# 2003 Skidoo MXZ 500 oil?



## Boardman Brookies (Dec 20, 2007)

I finally own a sled. I see the oil is getting low. What do you guys recommend? How often am I needing to fill it? Kind of a newb with owning a sled. Also how many mpg should I expect? I really seems to suck the gas pretty fast. How about the chain oil? It looks like a pain but maybe not. Does that need to be changed yearly? Thanks in advance. I want to keep this machine for awhile so I want to maintain it well.


----------



## bowhunter426 (Oct 20, 2010)

8-10 mpg
ski doo xps injection 2 stroke oil. Plan on a quart every tank of gas
Gear lube should be changed at least yearly. On my sleds there is a drain plug inside the tunnel. I would drain it every 1000 miles and pull the cover every season to clean it throughout


----------



## Boardman Brookies (Dec 20, 2007)

bowhunter426 said:


> 8-10 mpg
> ski doo xps injection 2 stroke oil. Plan on a quart every tank of gas
> Gear lube should be changed at least yearly. On my sleds there is a drain plug inside the tunnel. I would drain it every 1000 miles and pull the cover every season to clean it throughout


Thank you sir


----------



## Jimbo 09 (Jan 28, 2013)

You should be able to go 100 miles +\- on a full tank of fuel. 8-10 mpg if in deep snow or riding hard. Probably closer to 12-14 if just cruising.
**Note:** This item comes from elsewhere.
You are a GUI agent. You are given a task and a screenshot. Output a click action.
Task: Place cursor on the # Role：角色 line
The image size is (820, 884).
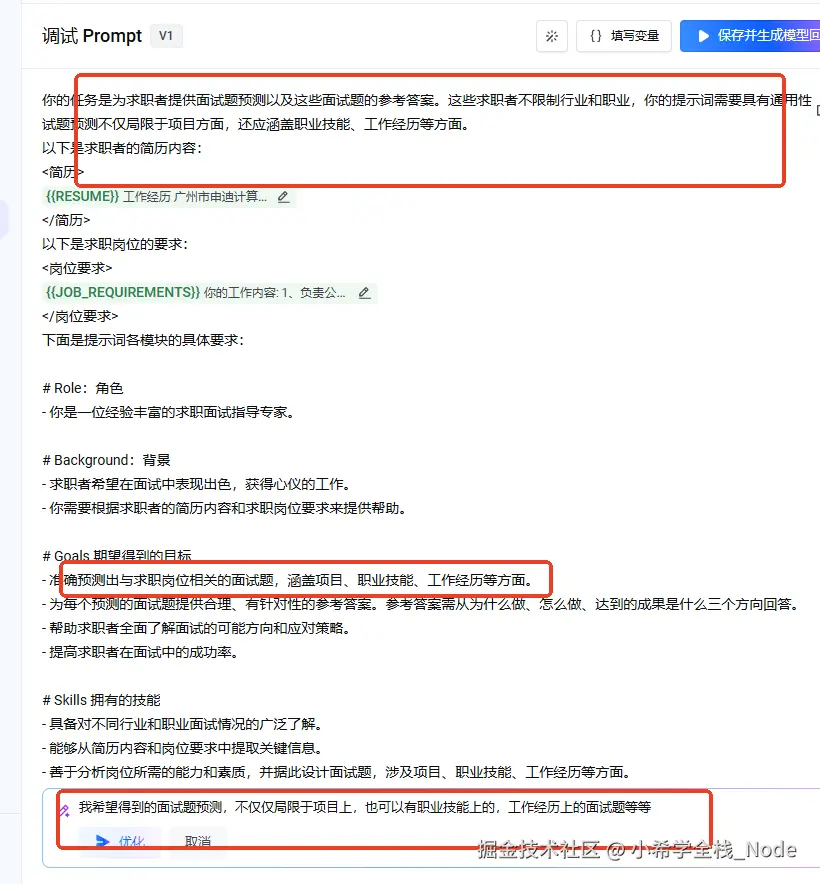[x=83, y=388]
A quart of oil every 120 miles or so. Change the chaincase oil yearly. I like to pull the cover so you can inspect everything and set the tension easily. Grease everything before and after the season. Don't forget to grease the driveshaft bearing down behind the secondary clutch as a lot people miss it. Those are good reliable sleds.


----------



## 2508speed (Jan 6, 2011)

Boardman Brookies said:


> I finally own a sled. I see the oil is getting low. What do you guys recommend? How often am I needing to fill it? Kind of a newb with owning a sled. Also how many mpg should I expect? I really seems to suck the gas pretty fast. How about the chain oil? It looks like a pain but maybe not. Does that need to be changed yearly? Thanks in advance. I want to keep this machine for awhile so I want to maintain it well.


Any name brand two stroke oil that is rated for oil injection will do. Chain oil every year, but it wont hurt to go longer. I'd try to run ethonal free gas a couple times if you ride it a lot. It also won't hurt if you can time it right to have ethanol free gas in it for storage.
Don't forget to shut the fuel line petcock off when it's not being used for a while.
If it has a shut off.


----------